## TASK DESCRIPTION
Count the lines in the records below that contain the string "width", with case counting. Reply with only the number.

## RECORDS SUPPLIED
....

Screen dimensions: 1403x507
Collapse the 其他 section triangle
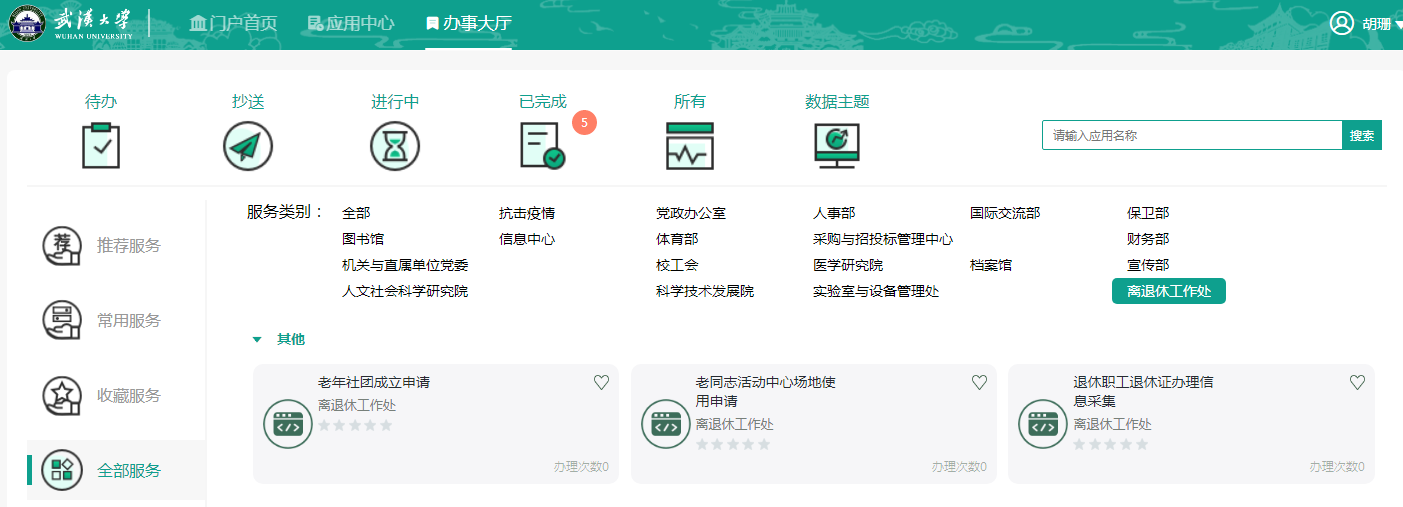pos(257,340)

....

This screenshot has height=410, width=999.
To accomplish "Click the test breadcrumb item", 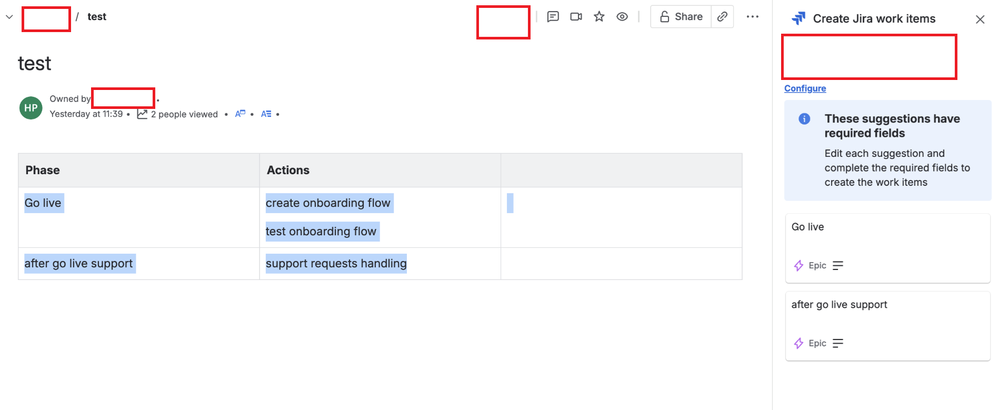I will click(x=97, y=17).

....

## RESPONSE TO THE EXERCISE
1